4 azzurri di sottogoverno per tutelare la “roba” di Berlusconi

Con Sisto & C. anche l’amico di lady Fascina suo compaesano nonché vecchio compagno di banco. Alla fine valeva la pena far il diavolo a quattro e minacciare sfaceli: con gli incarichi di sottogoverno, Silvio Berlusconi fa il pieno mettendo nelle mani fidate dei suoi fedelissimi […]

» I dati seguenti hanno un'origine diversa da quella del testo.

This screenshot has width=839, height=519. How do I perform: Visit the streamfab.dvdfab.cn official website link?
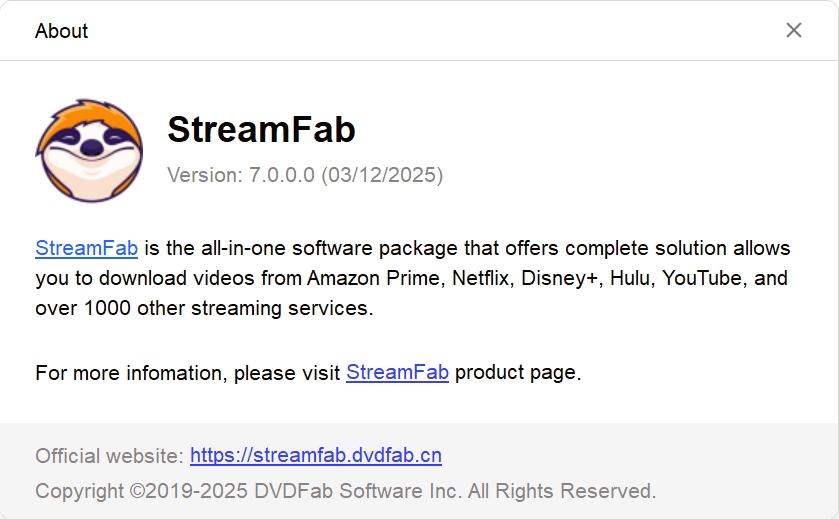click(x=315, y=456)
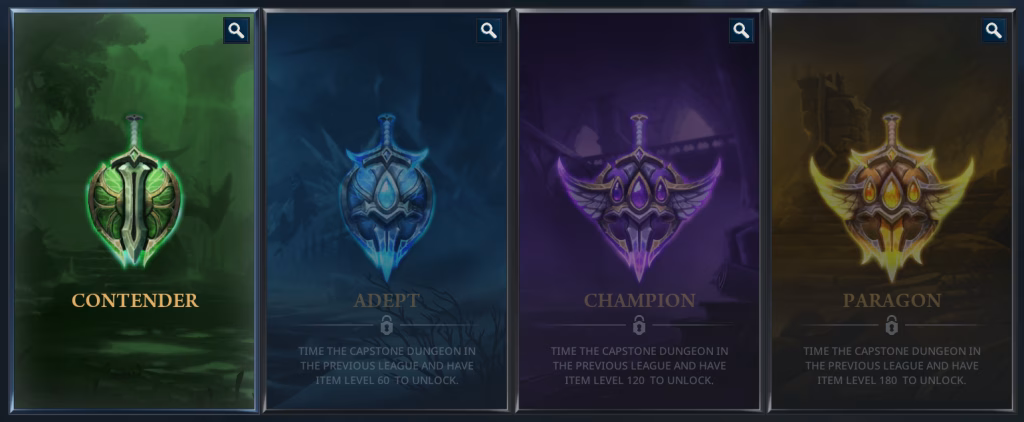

(DI ILARIA PROIETTI – Il Fatto Quotidiano) – Alla fine valeva la pena far il diavolo a quattro e minacciare sfaceli: con gli incarichi di sottogoverno, Silvio Berlusconi fa il pieno mettendo nelle mani fidate dei suoi fedelissimi ciò che gli è più caro. Ecco allora Valentino Valentini, uomo che per conto suo teneva i rapporti con Mosca, planare come viceministro al ministero dello Sviluppo che oggi si chiama delle imprese e del Made in Italy, ma la sostanza non cambia perché sempre lì sono le deleghe su frequenze e tv. E pace se è sfumato per Valentini l’incarico di vice agli Esteri per via delle lettere dolcissime del capo con Putin e quegli scambi di vodka e lambrusco che hanno costretto Antonio Tajani a fare gli straordinari per non perdere la Farnesina.

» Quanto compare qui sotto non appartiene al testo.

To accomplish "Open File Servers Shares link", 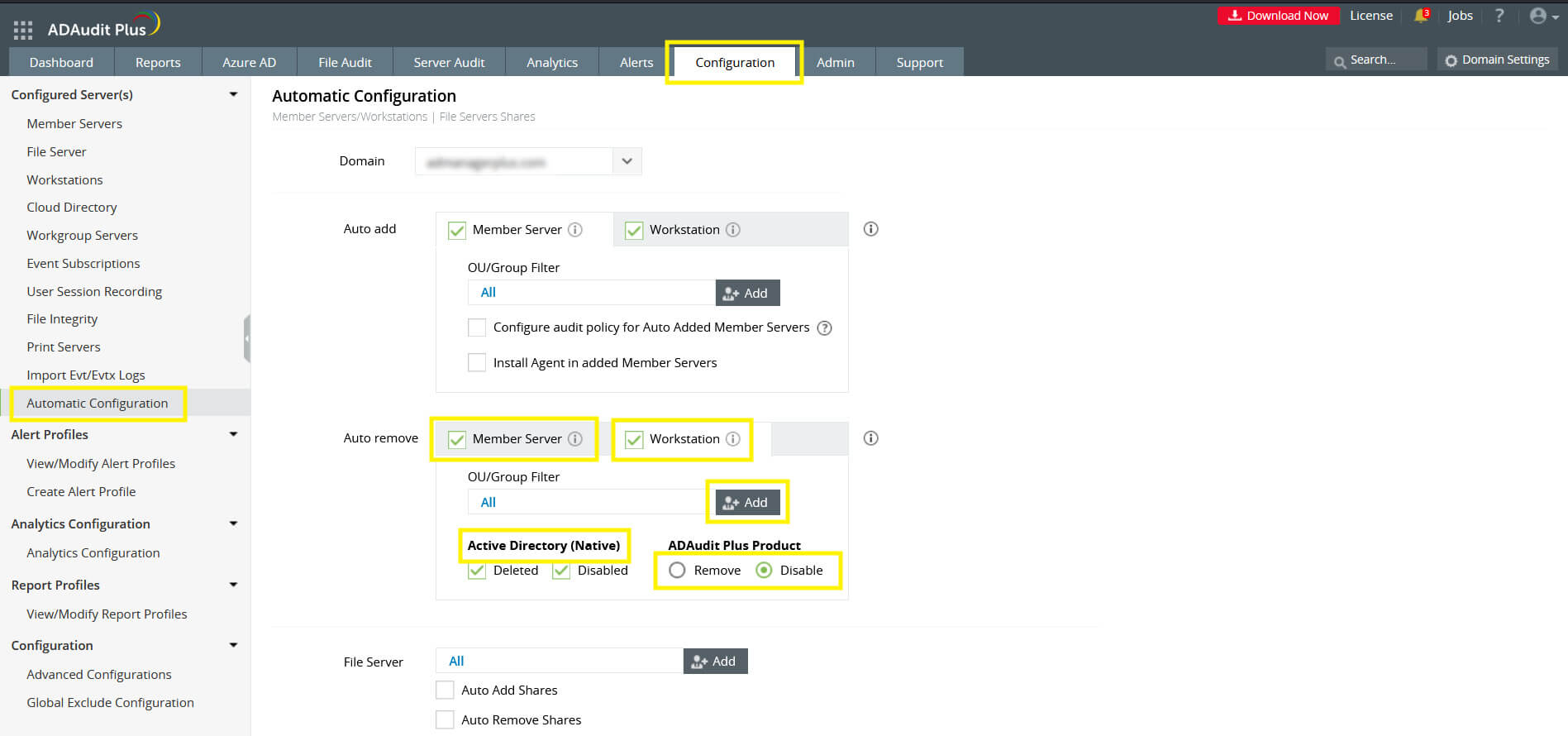I will [487, 117].
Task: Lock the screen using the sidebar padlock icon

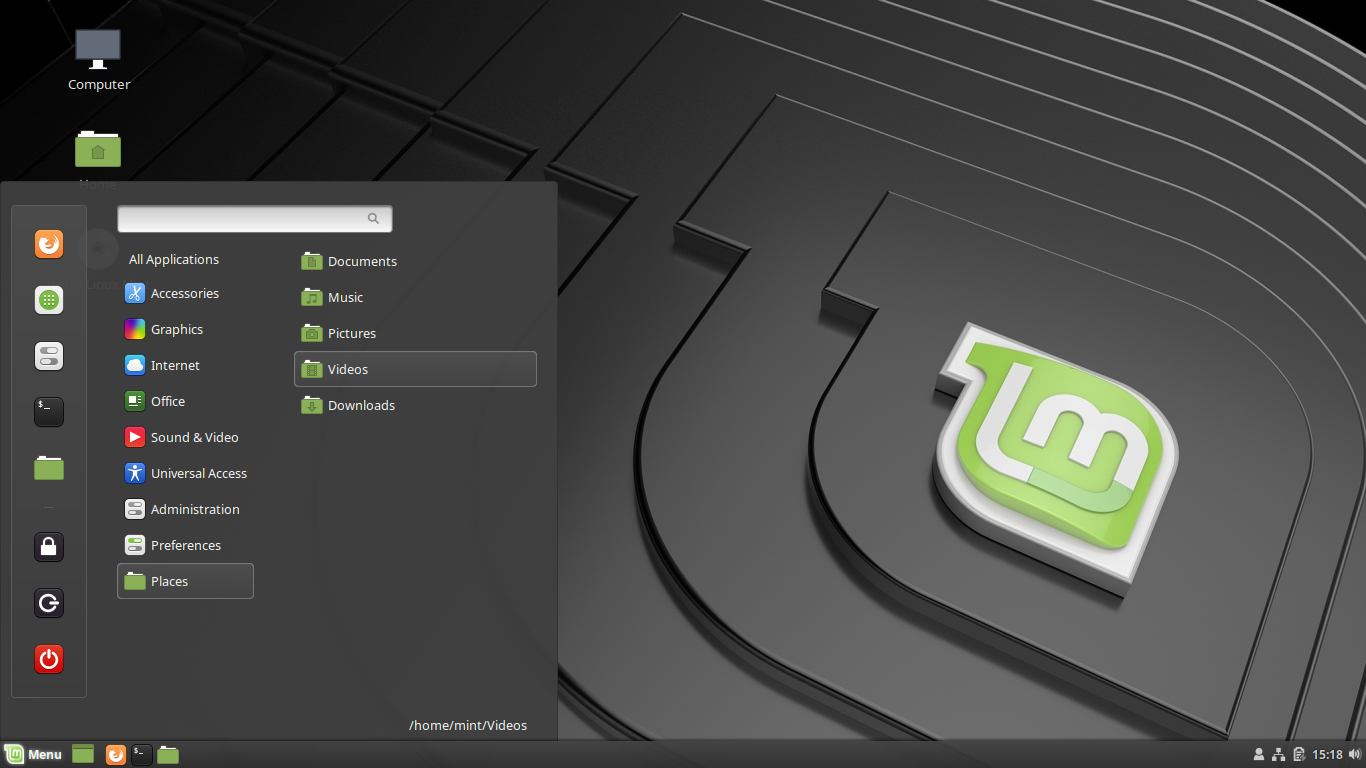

Ma B. comunque incassa acchiappando come se non ci fosse un domani: Alberto Barachini, che nella scorsa legislatura aveva piazzato a presiedere la commissione di vigilanza Rai, ossia vigilare sulla concorrenza, ora sarà il nuovo sottosegretario all’Editoria. Al posto sempre di un altro forzista che già presidiava la baracca, regnante Mario Draghi, ossia Giuseppe Moles azzoppato all’ultimo dall’inchiesta sulla sanità lucana. E la giustizia? Idem come sopra: confermato, anzi promosso Francesco Paolo Sisto che era già sottosegretario in Via Arenula col Governo dei Migliori, e ora affiancherà da viceministro il guardasigilli Carlo Nordio imposto da Giorgia Meloni all’ex Cavaliere che rivendicava per sé la casella: per piazzarci Maria Elisabetta Alberti Casellati pronta a giurare che sì Ruby rubacuori era davvero la nipote di Mubarak. O lo stesso Sisto, che di Berlusconi è stato difensore nel processo escort in salsa pugliese. Nel sottogoverno, insomma, c’è tutto B. e la sua real casa guidata da Licia Ronzulli che porta a casa un risultato pure lei: ha difeso fino all’ultimo il diritto a diventare sottosegretario di Giuseppe Mangialavori, citato in due indagini di ’ndrangheta, ma nulla ha potuto di fronte al niet di Giorgia Meloni. In compenso ha visto ulteriormente ridimensionata la fazione dei seguaci di Tajani: niente incarico per Paolo Barelli. Ma se Licia sorride, Marta è proprio contenta, perché tra gli incarichi di sottogoverno si è trovato uno strapuntino di lusso pure per Matteo Perego di Cremnago, amico suo (oltreché di Luigi Berlusconi), recuperato come sottosegretario alla Difesa.

Certo, poteva andare pure meglio: essendo così caro ai suoi B. aveva pensato, a dispetto dell’età e del profilo (guida l’impresa di famiglia, ramo cappelli) di indicarlo addirittura come ministro nel ruolo poi andato a Guido Crosetto. Ma Lady Fascina ha ottenuto, a dispetto delle promesse che erano state già fatte ad altri, come lamenta il consigliere campano Massimo Grimaldi, la nomina a sottosegretario (alle Infrastrutture) di Tullio Ferrante. Un suo compaesano nonché vecchio compagno di banco. Lo ha rivelato lui stesso in un’intervista al Giornale di famiglia: “Conosco Marta da sempre, le nostre mamme erano compagne di liceo. Abbiamo frequentato le stesse scuole e avevamo sin da adolescenti una comune passione per la politica, e soprattutto per il presidente”. Quando si dice il merito.